How To Improve Your Credit Standing

Whether you’re financing or refinancing a house or just want a new car or boat there’s always the question of credit: Will your credit score be good enough to get you through the application process?

A credit score is not a measure that can be quickly changed: if you want good credit in the future the time to take a new approach to money is now. Here are three ways that are sure to increase your credit standing and not cost a dollar extra: Scheduling, consolidation and tax planning.

Home Loans require an improved credit score

Will your credit score be good enough to get you through the home application process?

Scheduling

Everybody has bills. Whether your bills arise from student loans, car payments, credit card debt or whatever one thing they share in common is that a missed or late payment can damage your credit. The solution to is to adopt a pay-now payment plan. It works like this:

Pay each bill the day it’s received. Not a week later or just before the due date. The logic of this approach is that bills have to be paid. By waiting to the end of the payment period  bills are more likely to be late, and that’s something we want to avoid.

At first it can be difficult to schedule payments with delivery-date precision. To make this work you have to get a calendar and plan out bills and payments. Then start by paying one or two regular monthly bills when they come in. Next month add another debt to the project, and so on.

What’s the benefit of this approach? No late fees, no credit dings and — in time — a higher credit score.

Consolidation

Many of us have multiple accounts. There are savings accounts, checking accounts, mutual fund accounts, holiday savings accounts, and accounts scattered across different institutions in different places.

However, Promothesh Chatterjee at the University of Kansas School of Business says lots of little accounts can keep you from the promised land of timely payments.

“For years, the conventional wisdom has been that spreading your money across various accounts encourages you to save,” Chatterjee said. “Nowadays, the average American has multiple liquid accounts, typically a combination of checking and savings accounts.
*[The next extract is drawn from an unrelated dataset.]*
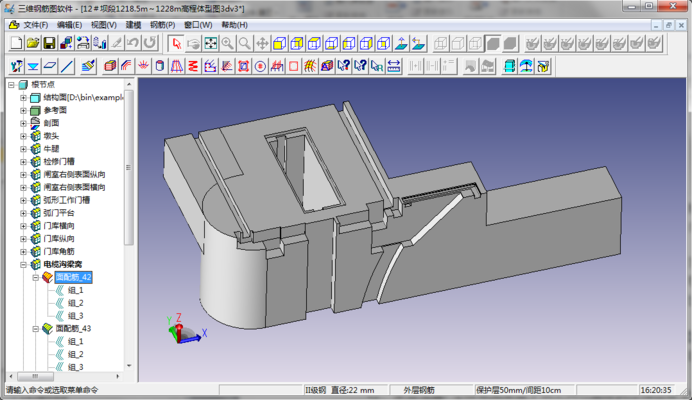Open the 文件(F) menu
The width and height of the screenshot is (692, 400).
[x=34, y=24]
But our research finds this is the wrong strategy to encourage saving. We find that individuals are more likely to save if they have only one primary account, rather than many accounts.”

For vet and military family who may have moved several times and set up multiple accounts as a result, Chatterjee said if you can’t centralize accounts than the alternative approach is to central accounting.

“If you’re really opposed to consolidating, you can at least try to reduce the vagueness of having money across multiple accounts by utilizing software and services that provide a consolidated view of all of your accounts in one place,” Chatterjee said. “This type of aggregate reporting could help reduce vagueness and enhance savings.

“But the take-home message remains: Consolidating multiple accounts into one account will help encourage you to save your hard-earned money.”

A good way to follow Chatterjee’s advice is to have both a checking account and a savings account with the same institution. The checking account should have overdraft protection, a form of account insurance that might cost $25 a year.

Have all payments and deposits made into the checking account. Use checks and a debit card to make payments from the checking account. At the end of each month take excess money from the checking account and drop it into the savings account.

Tax Planning 

It’s possible to use the tax system to build up savings by reducing the number of dependents you claim. The result will be that either you have paid additional money into the system and owe less, or you will have paid too much and are owed a solid refund — cash you can stick in a savings account.

Traditionally, some have objected to claiming fewer dependents on the grounds that over-payments are really an interest-free loan to the government. Given today’s low interest rates taxpayers are not losing much by over-paying and in return they’re getting a type of forced savings.

The IRS reports that the typical refund for 2012 was $2,803. However, those who filed electronically got better results — the average direct deposit refund was $2,985.

In either case, a nice chunk of change — and perhaps a chunk that could be larger with fewer claims for dependents.

For details and specifics speak with a tax professional.